Dataset items:
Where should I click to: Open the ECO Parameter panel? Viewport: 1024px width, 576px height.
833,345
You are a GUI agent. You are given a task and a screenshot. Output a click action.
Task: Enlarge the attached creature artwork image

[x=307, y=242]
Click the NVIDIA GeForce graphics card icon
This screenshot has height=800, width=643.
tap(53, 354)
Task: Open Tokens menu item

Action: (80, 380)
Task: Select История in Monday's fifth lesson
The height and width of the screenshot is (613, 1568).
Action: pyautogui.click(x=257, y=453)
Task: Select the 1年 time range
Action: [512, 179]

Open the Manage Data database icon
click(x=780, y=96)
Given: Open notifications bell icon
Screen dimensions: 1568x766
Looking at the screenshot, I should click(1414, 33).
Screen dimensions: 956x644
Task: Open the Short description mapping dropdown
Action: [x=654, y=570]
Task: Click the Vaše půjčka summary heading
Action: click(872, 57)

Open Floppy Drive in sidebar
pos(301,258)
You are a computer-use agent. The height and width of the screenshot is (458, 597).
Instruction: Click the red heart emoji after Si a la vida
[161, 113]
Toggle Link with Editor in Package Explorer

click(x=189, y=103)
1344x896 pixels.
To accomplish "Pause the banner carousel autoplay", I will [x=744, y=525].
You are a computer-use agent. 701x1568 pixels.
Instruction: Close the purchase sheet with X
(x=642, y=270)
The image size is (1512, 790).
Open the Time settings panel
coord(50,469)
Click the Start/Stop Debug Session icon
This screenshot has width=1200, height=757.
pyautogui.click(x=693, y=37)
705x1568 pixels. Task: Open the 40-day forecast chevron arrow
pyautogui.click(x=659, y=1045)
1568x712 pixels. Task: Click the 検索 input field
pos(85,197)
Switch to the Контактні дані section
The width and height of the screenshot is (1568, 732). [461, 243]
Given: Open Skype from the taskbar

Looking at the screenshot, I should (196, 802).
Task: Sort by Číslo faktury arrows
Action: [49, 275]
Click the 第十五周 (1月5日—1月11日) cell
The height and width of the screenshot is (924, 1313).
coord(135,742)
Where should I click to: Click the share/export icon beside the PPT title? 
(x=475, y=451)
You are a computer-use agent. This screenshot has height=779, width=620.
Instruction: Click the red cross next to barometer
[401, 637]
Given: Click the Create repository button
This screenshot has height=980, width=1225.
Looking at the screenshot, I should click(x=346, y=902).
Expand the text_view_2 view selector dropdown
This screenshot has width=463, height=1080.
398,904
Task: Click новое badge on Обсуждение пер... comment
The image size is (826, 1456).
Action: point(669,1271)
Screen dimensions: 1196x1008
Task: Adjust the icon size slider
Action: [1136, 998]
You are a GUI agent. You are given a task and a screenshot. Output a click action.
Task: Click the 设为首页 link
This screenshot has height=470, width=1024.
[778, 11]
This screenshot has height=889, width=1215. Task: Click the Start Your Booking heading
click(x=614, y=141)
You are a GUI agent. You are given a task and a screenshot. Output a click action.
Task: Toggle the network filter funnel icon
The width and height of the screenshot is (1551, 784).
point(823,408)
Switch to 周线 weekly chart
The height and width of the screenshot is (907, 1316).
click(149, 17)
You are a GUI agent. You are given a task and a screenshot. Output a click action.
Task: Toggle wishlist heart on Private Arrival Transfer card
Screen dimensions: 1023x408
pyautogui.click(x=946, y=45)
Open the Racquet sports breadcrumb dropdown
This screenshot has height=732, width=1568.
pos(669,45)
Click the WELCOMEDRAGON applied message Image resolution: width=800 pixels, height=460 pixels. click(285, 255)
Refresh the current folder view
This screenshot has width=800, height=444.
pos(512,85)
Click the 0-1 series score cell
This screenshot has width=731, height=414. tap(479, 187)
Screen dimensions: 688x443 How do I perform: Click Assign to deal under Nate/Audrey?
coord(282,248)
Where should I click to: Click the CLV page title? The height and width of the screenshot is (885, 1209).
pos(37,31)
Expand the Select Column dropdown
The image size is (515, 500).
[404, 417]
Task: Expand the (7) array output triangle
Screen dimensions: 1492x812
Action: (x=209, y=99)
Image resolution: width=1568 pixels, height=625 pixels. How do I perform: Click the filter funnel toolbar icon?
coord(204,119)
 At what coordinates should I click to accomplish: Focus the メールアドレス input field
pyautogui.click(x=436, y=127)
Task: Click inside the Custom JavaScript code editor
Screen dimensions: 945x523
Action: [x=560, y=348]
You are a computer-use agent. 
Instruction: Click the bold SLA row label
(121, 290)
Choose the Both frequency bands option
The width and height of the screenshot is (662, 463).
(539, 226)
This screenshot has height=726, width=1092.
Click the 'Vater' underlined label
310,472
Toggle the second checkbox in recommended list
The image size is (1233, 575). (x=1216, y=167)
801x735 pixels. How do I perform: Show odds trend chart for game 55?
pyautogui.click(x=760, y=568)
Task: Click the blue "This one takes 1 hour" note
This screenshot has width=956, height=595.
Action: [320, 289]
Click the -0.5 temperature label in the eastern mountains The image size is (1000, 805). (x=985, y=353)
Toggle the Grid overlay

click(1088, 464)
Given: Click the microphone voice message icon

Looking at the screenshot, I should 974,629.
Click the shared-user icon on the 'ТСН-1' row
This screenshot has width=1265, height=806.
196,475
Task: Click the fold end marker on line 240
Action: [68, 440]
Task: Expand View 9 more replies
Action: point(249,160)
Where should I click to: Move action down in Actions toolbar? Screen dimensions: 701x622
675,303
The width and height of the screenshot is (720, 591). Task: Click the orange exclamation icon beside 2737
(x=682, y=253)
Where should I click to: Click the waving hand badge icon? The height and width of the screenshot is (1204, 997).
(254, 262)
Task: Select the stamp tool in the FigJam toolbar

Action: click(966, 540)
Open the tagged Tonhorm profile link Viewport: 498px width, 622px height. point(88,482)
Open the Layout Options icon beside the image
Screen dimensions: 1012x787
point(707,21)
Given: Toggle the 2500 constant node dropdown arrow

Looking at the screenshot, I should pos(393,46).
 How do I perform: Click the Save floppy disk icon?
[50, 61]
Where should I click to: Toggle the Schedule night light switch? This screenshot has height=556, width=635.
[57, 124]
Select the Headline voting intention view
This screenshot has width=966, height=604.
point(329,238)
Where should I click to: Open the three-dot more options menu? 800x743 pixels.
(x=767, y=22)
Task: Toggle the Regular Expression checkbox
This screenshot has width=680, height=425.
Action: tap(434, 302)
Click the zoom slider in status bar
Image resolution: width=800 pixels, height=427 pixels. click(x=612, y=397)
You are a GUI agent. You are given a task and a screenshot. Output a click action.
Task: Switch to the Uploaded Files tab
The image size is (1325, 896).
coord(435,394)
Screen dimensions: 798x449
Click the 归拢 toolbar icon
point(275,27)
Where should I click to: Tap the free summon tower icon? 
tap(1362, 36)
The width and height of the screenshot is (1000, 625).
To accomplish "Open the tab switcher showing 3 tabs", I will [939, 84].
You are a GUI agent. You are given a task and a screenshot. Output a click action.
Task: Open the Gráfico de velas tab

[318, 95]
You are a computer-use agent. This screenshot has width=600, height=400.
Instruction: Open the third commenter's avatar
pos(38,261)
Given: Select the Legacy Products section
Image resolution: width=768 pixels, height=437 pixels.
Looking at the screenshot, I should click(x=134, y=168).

Challenge: Retype the data above exactly as it appears, from the line containing "Click the 0-1 series score cell" through the line containing "Looking at the screenshot, I should 974,629.", including both of those lines.

Exercise solution:
Click the 0-1 series score cell
This screenshot has width=731, height=414. tap(479, 187)
Screen dimensions: 688x443 How do I perform: Click Assign to deal under Nate/Audrey?
coord(282,248)
Where should I click to: Click the CLV page title? The height and width of the screenshot is (885, 1209).
pos(37,31)
Expand the Select Column dropdown
The image size is (515, 500).
[404, 417]
Task: Expand the (7) array output triangle
Screen dimensions: 1492x812
Action: (x=209, y=99)
Image resolution: width=1568 pixels, height=625 pixels. How do I perform: Click the filter funnel toolbar icon?
coord(204,119)
 At what coordinates should I click to accomplish: Focus the メールアドレス input field
pyautogui.click(x=436, y=127)
Task: Click inside the Custom JavaScript code editor
Screen dimensions: 945x523
Action: [x=560, y=348]
You are a computer-use agent. 
Instruction: Click the bold SLA row label
(121, 290)
Choose the Both frequency bands option
The width and height of the screenshot is (662, 463).
(539, 226)
This screenshot has height=726, width=1092.
Click the 'Vater' underlined label
310,472
Toggle the second checkbox in recommended list
The image size is (1233, 575). (x=1216, y=167)
801x735 pixels. How do I perform: Show odds trend chart for game 55?
pyautogui.click(x=760, y=568)
Task: Click the blue "This one takes 1 hour" note
This screenshot has width=956, height=595.
Action: [320, 289]
Click the -0.5 temperature label in the eastern mountains The image size is (1000, 805). (x=985, y=353)
Toggle the Grid overlay

click(1088, 464)
Given: Click the microphone voice message icon

Looking at the screenshot, I should 974,629.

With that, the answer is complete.